L’on voit donc par cette exposition au combien les nouvelles technologies peuvent être invasives pour notre privacité à cause de leurs capacités d’acquisition et de traitement de l’information. Les nouvelles technologies ont apporté de plus grandes capacités de stockage, une plus grande rapidité d’analyse et de plus grandes possibilités de captation de l’information 1. L’ensemble de nos interactions avec les entreprises privées, les institutions et dans une certaine mesure nos relations sociales privées sont désormais informatisées. Notre présence au monde se révèle de plus en plus sujette à des intégrations dans des systèmes dont nous ne faisons pas nous-mêmes l’expérience. Le sentiment général qui émerge est un manque de contrôle et de traçabilité sur ce que des tiers possèdent de nous et la manière dont ils utilisent ces informations personnelles. Ces données deviennent si dispersées qu’il est désormais impossible de les comprendre comme ayant une localisation numérique fixe. Une régulation légale de la privacité des individus devient donc une entreprise essentielle de nos sociétés technologiques contemporaines.
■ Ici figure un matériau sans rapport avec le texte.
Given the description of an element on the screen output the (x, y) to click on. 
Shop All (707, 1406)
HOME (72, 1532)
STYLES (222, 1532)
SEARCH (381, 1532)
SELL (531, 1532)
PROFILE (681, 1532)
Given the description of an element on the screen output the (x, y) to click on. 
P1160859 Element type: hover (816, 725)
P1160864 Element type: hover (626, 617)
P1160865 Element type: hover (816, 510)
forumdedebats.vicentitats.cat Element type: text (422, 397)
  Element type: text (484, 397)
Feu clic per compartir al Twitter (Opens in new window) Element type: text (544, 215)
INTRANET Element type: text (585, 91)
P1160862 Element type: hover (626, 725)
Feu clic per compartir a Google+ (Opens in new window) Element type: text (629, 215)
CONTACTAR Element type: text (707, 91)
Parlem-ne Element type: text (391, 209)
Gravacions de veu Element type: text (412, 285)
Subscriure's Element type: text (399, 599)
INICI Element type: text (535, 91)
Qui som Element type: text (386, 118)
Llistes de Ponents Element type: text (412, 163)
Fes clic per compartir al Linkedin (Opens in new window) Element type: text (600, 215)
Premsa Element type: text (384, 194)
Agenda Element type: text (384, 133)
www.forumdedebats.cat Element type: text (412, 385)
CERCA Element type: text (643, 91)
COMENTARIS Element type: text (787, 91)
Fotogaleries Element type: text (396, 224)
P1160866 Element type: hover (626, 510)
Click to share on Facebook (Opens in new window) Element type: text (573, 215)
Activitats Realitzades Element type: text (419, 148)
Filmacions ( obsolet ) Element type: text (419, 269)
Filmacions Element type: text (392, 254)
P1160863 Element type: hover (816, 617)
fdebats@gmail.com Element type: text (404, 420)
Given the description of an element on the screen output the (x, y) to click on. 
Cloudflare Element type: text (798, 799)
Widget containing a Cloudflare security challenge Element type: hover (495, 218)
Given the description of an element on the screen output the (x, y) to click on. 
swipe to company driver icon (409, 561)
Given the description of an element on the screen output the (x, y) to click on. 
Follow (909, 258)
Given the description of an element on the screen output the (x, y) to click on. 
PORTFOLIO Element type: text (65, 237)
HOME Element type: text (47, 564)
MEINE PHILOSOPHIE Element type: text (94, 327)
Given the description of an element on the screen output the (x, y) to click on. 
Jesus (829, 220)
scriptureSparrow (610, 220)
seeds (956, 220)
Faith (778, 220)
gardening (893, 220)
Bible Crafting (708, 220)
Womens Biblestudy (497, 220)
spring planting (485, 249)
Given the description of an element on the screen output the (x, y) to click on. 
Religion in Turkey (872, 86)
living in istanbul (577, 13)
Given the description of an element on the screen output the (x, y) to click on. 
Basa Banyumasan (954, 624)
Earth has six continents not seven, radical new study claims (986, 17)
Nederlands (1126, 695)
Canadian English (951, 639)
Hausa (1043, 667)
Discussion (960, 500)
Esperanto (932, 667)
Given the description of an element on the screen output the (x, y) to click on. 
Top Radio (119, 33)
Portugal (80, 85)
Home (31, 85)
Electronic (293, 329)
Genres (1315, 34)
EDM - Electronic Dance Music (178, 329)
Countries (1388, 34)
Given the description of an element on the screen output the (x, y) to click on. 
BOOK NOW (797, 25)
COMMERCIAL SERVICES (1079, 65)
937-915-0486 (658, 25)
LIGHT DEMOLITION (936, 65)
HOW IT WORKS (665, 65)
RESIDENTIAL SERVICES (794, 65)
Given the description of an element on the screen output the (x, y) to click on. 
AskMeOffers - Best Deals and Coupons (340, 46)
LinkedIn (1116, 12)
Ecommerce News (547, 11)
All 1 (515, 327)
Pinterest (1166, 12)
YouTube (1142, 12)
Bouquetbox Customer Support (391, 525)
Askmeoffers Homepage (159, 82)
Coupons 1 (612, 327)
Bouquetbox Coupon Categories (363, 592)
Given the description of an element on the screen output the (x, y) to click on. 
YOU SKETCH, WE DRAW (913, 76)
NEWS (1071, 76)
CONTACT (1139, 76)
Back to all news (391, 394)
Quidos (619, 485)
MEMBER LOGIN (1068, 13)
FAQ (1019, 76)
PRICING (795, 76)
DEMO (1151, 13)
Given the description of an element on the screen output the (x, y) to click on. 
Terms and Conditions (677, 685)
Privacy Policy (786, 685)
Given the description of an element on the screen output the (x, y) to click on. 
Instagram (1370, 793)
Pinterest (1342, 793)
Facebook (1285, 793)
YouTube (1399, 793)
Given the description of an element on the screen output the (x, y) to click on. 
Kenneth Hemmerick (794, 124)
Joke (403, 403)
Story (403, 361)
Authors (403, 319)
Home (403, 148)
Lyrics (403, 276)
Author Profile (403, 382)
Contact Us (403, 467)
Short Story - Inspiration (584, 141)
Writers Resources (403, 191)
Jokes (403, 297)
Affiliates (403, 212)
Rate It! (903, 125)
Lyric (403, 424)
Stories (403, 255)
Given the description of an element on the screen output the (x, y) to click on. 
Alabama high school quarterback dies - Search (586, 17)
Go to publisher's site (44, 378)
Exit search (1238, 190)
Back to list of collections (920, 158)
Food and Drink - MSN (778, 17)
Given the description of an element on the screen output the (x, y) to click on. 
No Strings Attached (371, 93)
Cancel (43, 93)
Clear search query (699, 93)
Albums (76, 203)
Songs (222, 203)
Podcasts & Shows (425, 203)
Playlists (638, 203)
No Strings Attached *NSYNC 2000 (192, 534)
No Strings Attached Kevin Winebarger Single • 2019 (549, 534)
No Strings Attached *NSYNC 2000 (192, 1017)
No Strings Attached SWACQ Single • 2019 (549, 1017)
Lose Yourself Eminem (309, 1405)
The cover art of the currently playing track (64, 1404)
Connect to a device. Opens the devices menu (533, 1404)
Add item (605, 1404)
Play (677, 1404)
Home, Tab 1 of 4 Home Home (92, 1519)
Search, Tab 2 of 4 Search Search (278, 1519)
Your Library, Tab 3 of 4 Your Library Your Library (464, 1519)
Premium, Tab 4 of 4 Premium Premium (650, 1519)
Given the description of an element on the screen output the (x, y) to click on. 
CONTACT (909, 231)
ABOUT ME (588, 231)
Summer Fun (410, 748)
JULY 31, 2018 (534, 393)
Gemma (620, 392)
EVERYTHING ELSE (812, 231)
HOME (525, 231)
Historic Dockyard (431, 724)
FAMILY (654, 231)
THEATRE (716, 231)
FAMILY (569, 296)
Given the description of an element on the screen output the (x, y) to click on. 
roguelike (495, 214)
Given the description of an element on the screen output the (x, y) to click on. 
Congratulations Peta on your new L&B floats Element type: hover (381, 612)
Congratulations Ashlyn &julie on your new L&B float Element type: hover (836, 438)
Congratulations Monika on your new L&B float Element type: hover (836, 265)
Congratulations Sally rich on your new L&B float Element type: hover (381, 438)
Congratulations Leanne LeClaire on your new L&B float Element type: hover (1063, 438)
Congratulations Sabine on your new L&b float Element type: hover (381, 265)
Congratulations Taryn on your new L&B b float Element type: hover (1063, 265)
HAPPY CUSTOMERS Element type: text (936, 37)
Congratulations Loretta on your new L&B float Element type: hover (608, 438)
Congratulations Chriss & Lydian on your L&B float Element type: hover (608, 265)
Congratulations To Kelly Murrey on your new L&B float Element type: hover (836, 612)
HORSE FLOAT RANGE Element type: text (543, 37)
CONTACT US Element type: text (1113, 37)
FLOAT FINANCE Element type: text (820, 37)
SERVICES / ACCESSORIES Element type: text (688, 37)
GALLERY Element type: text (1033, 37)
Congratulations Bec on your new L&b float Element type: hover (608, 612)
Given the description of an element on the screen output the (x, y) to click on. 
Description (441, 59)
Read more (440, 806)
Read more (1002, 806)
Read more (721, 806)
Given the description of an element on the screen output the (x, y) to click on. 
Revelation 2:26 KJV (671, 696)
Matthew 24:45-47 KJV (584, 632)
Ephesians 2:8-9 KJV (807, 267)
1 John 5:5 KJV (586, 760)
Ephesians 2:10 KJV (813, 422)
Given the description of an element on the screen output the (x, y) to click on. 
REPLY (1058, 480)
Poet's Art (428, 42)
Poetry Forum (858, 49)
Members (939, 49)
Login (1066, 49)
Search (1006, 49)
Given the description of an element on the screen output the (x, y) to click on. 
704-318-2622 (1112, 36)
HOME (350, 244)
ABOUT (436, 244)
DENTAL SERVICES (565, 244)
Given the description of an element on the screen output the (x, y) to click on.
Ce sont effectivement les inquiétudes issues des nouveaux procédés technologiques qui sont au fondement des recherches sur la privacité 2

Ces nouveaux problèmes ne peuvent être résolus sans que l’on détermine précisément pourquoi la privacité doit être protégée. Si la privacité doit être protégée, il est nécessaire que cette pratique soit une valeur morale et qu’elle soit un bien dont les hommes doivent avoir la possibilité de jouir. Cette classification permettra ensuite la création d’un droit légal la protégeant, car étant une valeur, les individus possèderont un intérêt justifié dans leurs revendications privacitaires. De ce fait, ce droit à la privacité permettra la mise en place de devoirs légaux régulant la pratique de la privacité, mais aussi de compenser et punir sa violation. Ces courts exemples sont suffisants pour illustrer à quel point une compréhension de la complexité des connexions entre nos données privées issues de nos pratiques quotidiennes et leur traitement est aujourd’hui plus que nécessaire.

Notes:

  1. Pour une analyse détaillée des procédés technologiques menaçant la privacité des individus voir TAVANI Herman T. (2011 [2004]1), Ethics and Technology, Hoboken, Wiley Publishing, p. 141 – 156.
  2. WARREN Samuel D. and BRANDEIS Louis D. (1890), « The Right to Privacy », Harvard Law Review, Vol. 4, No. 5, pp. 193 – 220.